Selected extract ::

"""

To establish that relationship, the researchers collected demographic and lab data (MPO, LDL cholesterol, hemoglobin A1c, and ApoB lipoprotein) from a cohort of 3,658 patients seen between 2011 and 2015 by doctors in the national primary care network MDVIP. They analyzed both the correlation between an individual’s baseline MPO level and their risk of adverse events including myocardial infarction, stroke, coronary revascularization, and all-cause death and the correlation between changes in MPO level and risk of adverse events.
Running counter to prior studies, the authors found that at baseline the “risk of cardiovascular death did not differ significantly between patients with high and low MPO” once they had adjusted for age, sex, and other cardiovascular risk factors. Penn said that this was due to the fact that incidences of cardiovascular death was small in the relatively healthy population looked at in the study.
The researchers did find, however, that patients with high MPO levels were at elevated risk for death due to non-cardiovascular conditions and had higher levels of all-cause mortality.
Additionally, as Penn noted, the study found that decreasing MPO levels were linked to mortality reduction, with, the authors wrote, “a 100 pmol/L decrease in MPO correlated with a 5 percent reduction in mortality over five years.”
That finding could allow physicians to better assess whether or not particular interventions are mitigating a patient’s mortality risk, Penn said.
“It’s a reflection of vascular health,” he said. For instance, “we’ve known for years that there is a link between gum disease and heart disease. In people with periodontal abscesses, gingivitis, things of that nature, MPOs are very high. Sending someone to the dentist and having their mouth cleaned up actually lowers MPO. Getting on top of inflammatory bowel disease, rheumatoid arthritis, things that are known to be associated with heart disease… MPO reflects that.”
“The real goal of this study was, we have a population where we lowered MPO. Does that have an impact on health and outcomes?” he said. “And I think this study shows that it does.”
The fact that baseline MPO levels and longitudinal changes in levels were corelated with non-cardiovascular health and death from non-cardiovascular conditions suggests the marker could prove useful in other patient populations.
For instance, Penn said that elevated MPO in a patient with no signs of elevated cardiovascular risk could lead doctors to more closely examine them for other potential causes, like cancer or Alzheimer’s disease.
He suggested that liquid biopsy-based cancer detection is one area that could benefit from such an approach, given the relatively low sensitivity of such tests. Patients with high MPO but no apparent cardiovascular condition might, for instance, be prioritized for more intensive cancer testing or additional follow-up.
Penn said he and his colleagues have not begun any studies exploring the usefulness of MPO in this context but that they are “thinking about looking at patients who have MPO [test results] who go on to get a liquid biopsy to see if higher MPO patients are more likely to have a true positive liquid biopsy.”
He noted that the MDVIP network offers its patients liquid biopsies for cancer detection and that he and his collaborators are in discussions with the network about possibly using their patient data to look at correlations between MPO levels and liquid biopsy results.
MPO tests cost $50.86 under the current Centers for Medicare and Medicaid Services Clinical Laboratory Fee Schedule and is widely available. Penn said the primary challenge in testing MPO levels is with sample collection and the requirement that samples be spun down within 10 to 20 minutes after collection.
“Otherwise, the white blood cells sit in the [collection] tube and leach out their MPO as they die, and so you get a false positive,” he said.

"""

Dataset records ::

"""

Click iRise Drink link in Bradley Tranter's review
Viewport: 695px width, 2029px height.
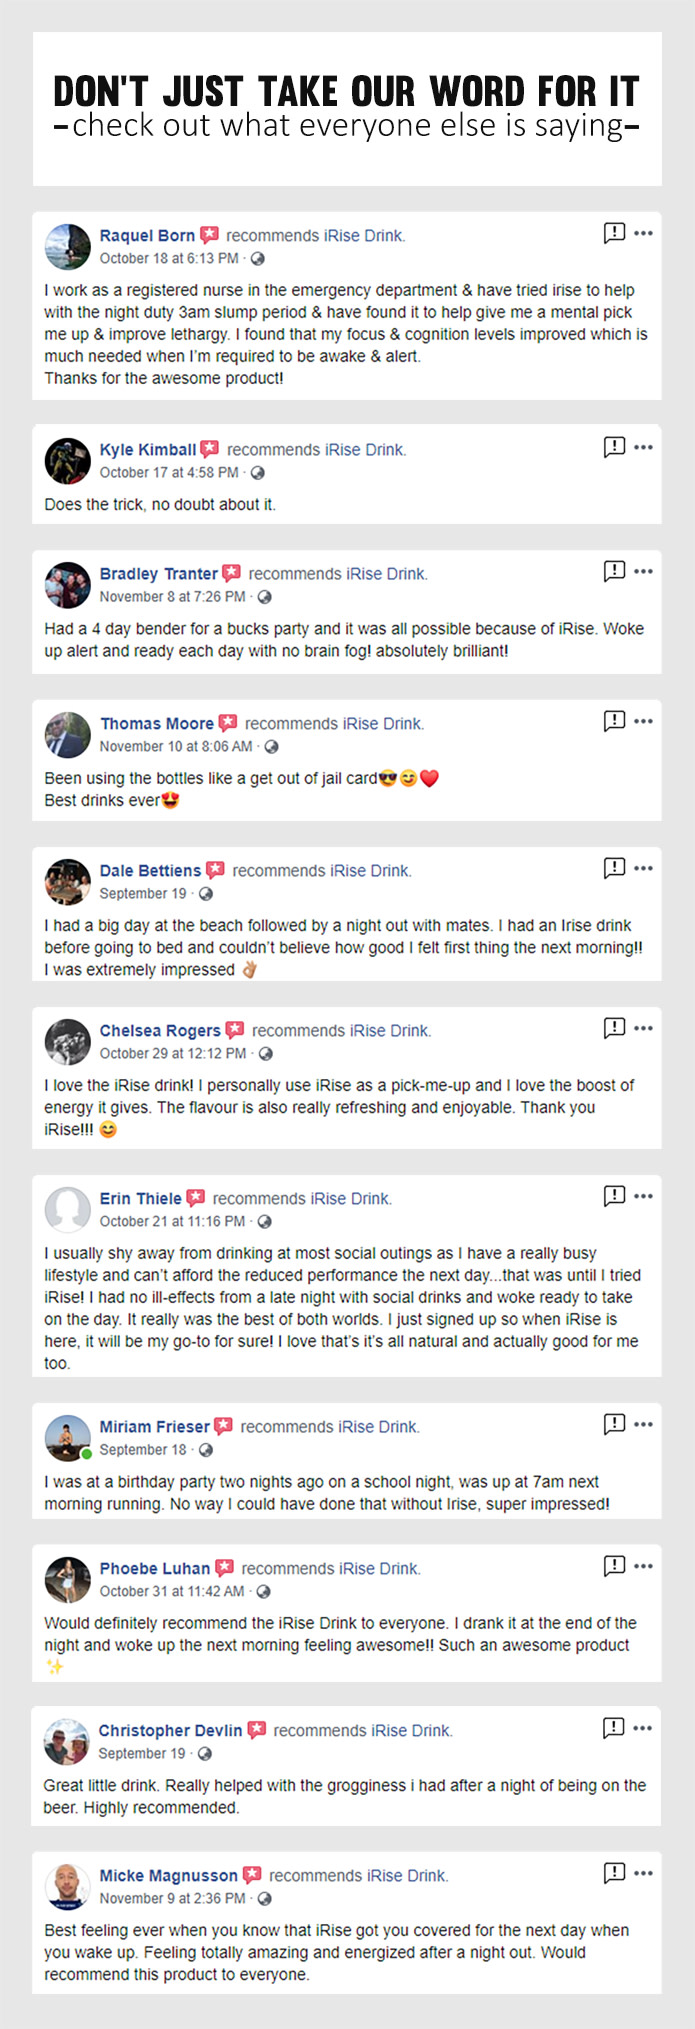point(386,574)
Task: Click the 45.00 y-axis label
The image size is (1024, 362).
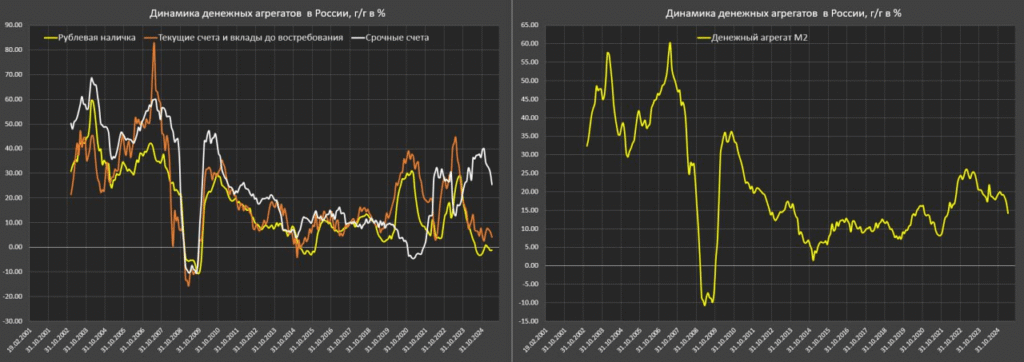Action: click(x=530, y=99)
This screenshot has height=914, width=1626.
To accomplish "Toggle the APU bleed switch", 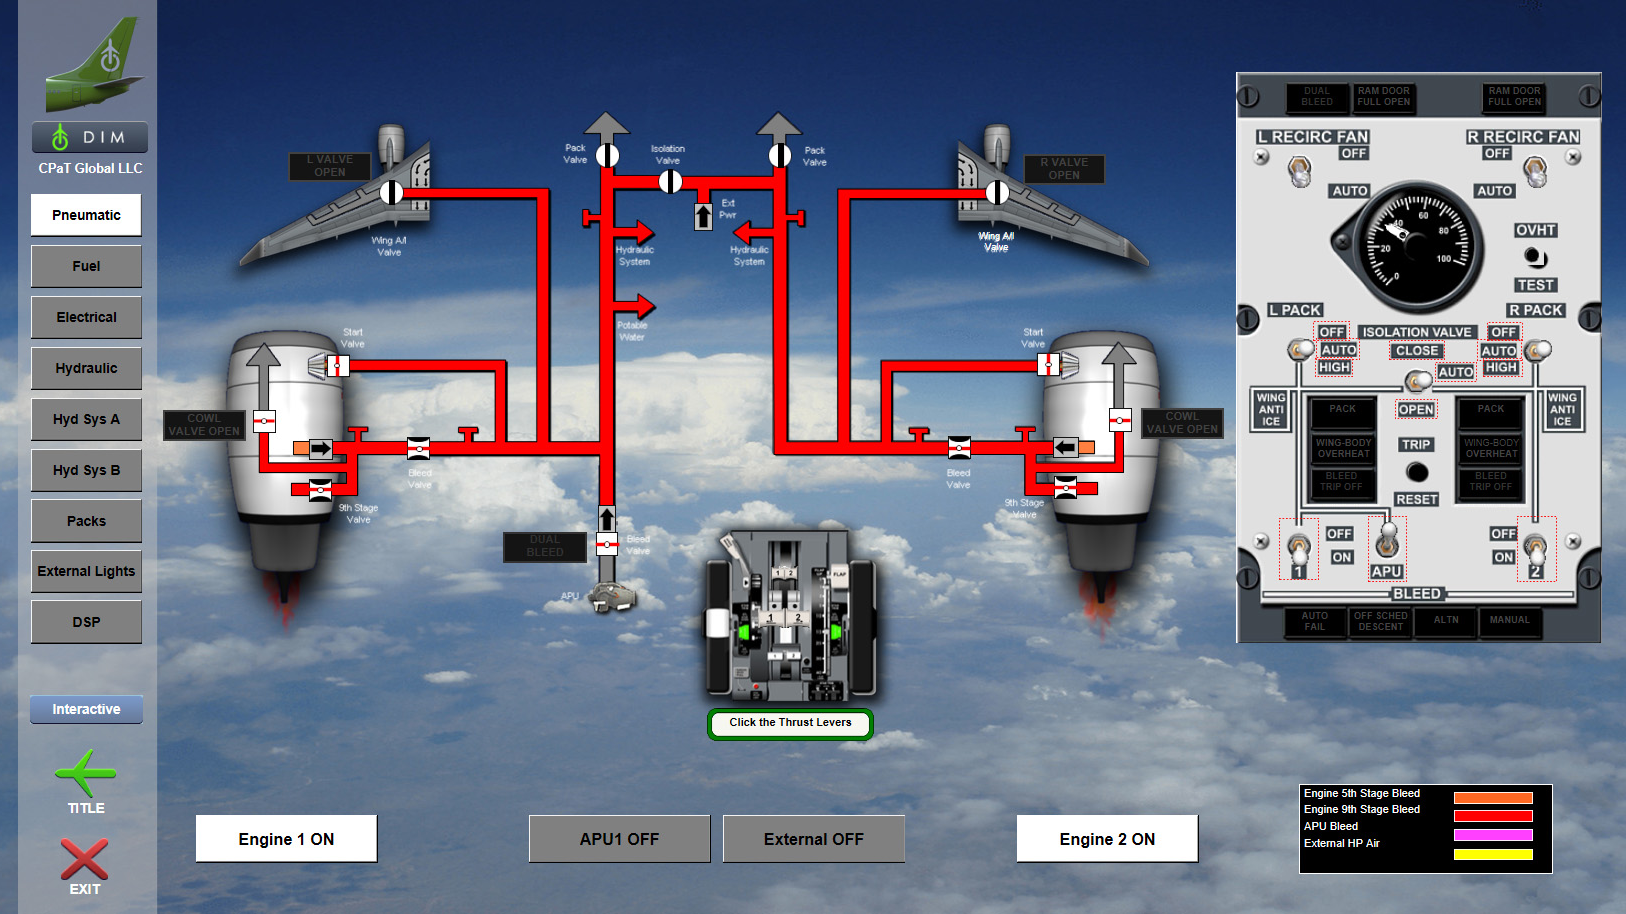I will [1387, 540].
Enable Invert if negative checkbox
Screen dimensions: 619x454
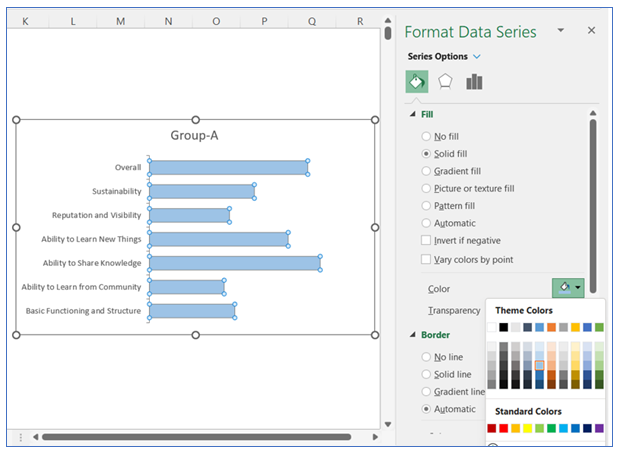pos(427,240)
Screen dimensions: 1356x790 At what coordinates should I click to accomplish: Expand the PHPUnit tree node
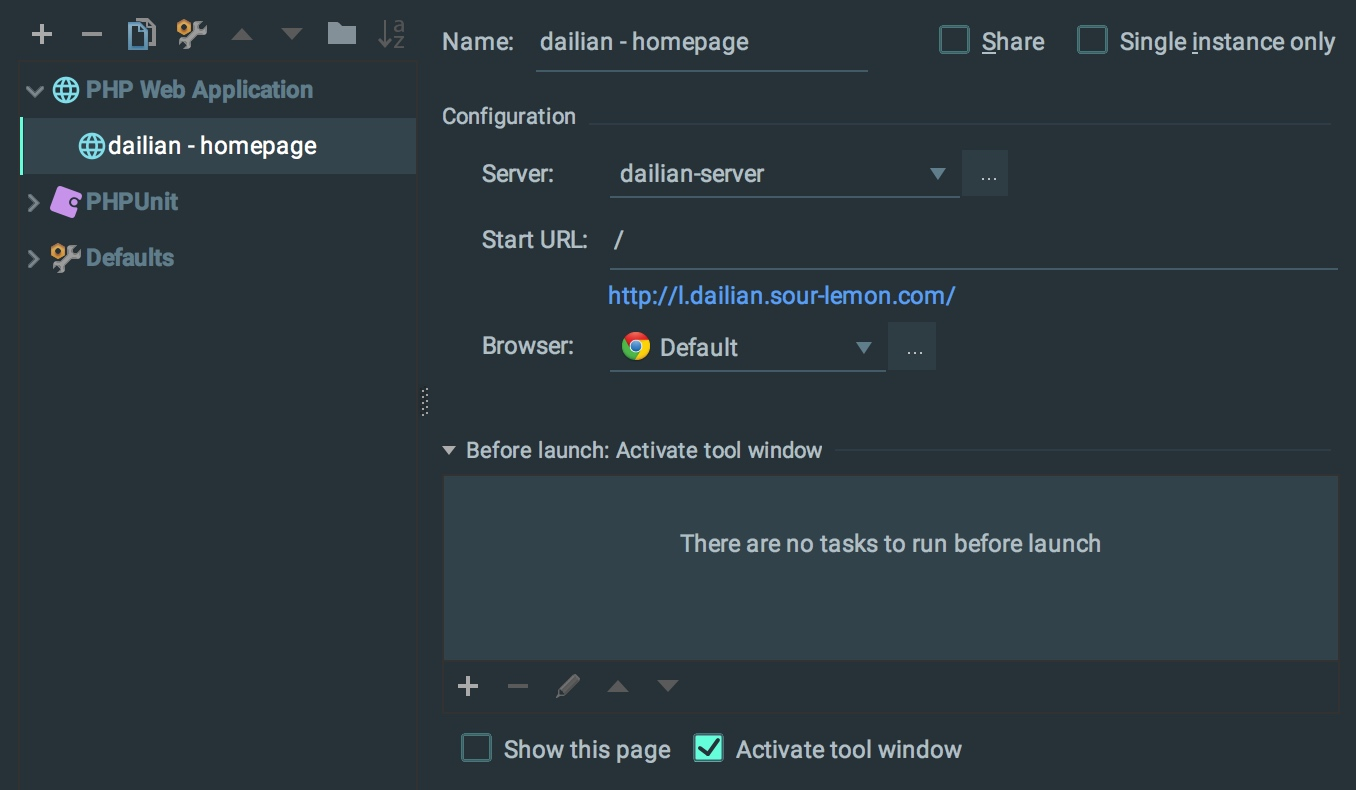[x=33, y=202]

"""

Exercises to complete ::
1) Answer from the MPO article:
(a) How many patients were in the cohort?
(b) What decrease in MPO correlated with a 5 percent reduction in mortality over five years?
(c) Within how many minutes after collection must samples be spun down?
2) Echo the MPO article word for word between "The fact that baseline" and "or Alzheimer’s disease.", inclusive.
The lines are not needed for any of this work.

Answers by item number ::
1)
(a) 3,658 patients.
(b) A 100 pmol/L decrease.
(c) Within 10 to 20 minutes.

2)
The fact that baseline MPO levels and longitudinal changes in levels were corelated with non-cardiovascular health and death from non-cardiovascular conditions suggests the marker could prove useful in other patient populations.
For instance, Penn said that elevated MPO in a patient with no signs of elevated cardiovascular risk could lead doctors to more closely examine them for other potential causes, like cancer or Alzheimer’s disease.